Combination Therapy Against Brain Cancer Proves Effective in Preclinical Models

January 5, 2026 | Research & Market Insights | Drug Discovery

Researchers at the UNC School of Medicine and the UNC Eshelman School of Pharmacy have announced a significant breakthrough in neuro-oncology. A study published in the Proceedings of the National Academy of Sciences (PNAS) reveals that combining the standard chemotherapy drug Temozolomide (TMZ) with a chemical compound called EdU (5-Ethynyl-2′-deoxyuridine) offers a potential paradigm shift in the treatment of glioblastoma.

The Innovation: Nobel laureate Aziz Sancar, MD, Ph.D., and his team demonstrated that this dual-drug approach induces unprecedented cancer remission in preclinical models by targeting tumor DNA while sparing healthy brain tissue.

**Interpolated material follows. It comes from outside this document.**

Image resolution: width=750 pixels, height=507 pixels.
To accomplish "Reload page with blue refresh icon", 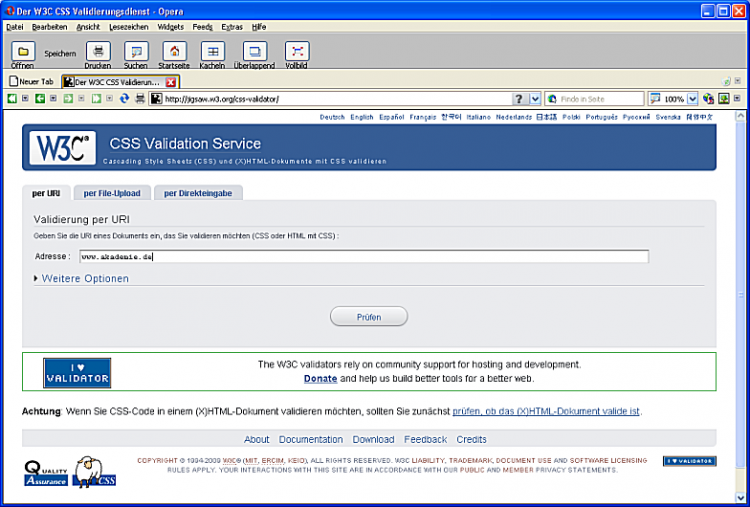I will (x=125, y=99).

Addressing the Glioblastoma Challenge

Glioblastoma multiforme (GBM) remains one of the most aggressive and lethal forms of brain cancer. For over 20 years, the standard of care has seen little evolution, leaving patients with a grim prognosis:

• Low Survival Rate: Only approximately 7% of patients survive more than five years post-diagnosis.
• Treatment Resistance: TMZ is currently the only FDA-approved chemotherapy for GBM, but tumors frequently recur with heightened resistance.
• Genetic Complexity: High mutation rates make "one-size-fits-all" therapies largely ineffective.

Mechanism of Action: Synergistic Cytotoxicity

The research focused on the synergistic effects of TMZ and EdU. Unlike traditional monotherapies, EdU successfully crosses the blood-brain barrier and integrates into the DNA of rapidly dividing cancer cells. When administered alongside TMZ, the two drugs work in tandem to trigger apoptosis (cell death) within the tumor mass.

SYNERGY
Testing in U87, GBM8, and LN229 cell lines confirmed that combined therapy is significantly more potent than TMZ or EdU alone.

Safety Profile
Toxicity studies showed only mild, reversible changes in the spleen and blood, comparable to standard chemotherapy side effects.

Translational Potential for Oncology R&D

Using bioluminescent tracking in living models, researchers observed a dramatic reduction in tumor volume. Crucially, the study utilized actual tumors removed from glioblastoma patients, providing a high degree of translational relevance for future clinical trials.

For global drug discovery organizations like ChemDiv, these findings underscore the importance of combination therapy screening and the potential of modified nucleosides like EdU in treating CNS disorders. The ability to target aggressive brain tumors without harming vital brain structures represents a cornerstone for the next generation of oncology therapeutics.

The UNC study suggests that the "simple concept" of dual-action DNA disruption could finally break the 20-year stagnation in glioblastoma treatment.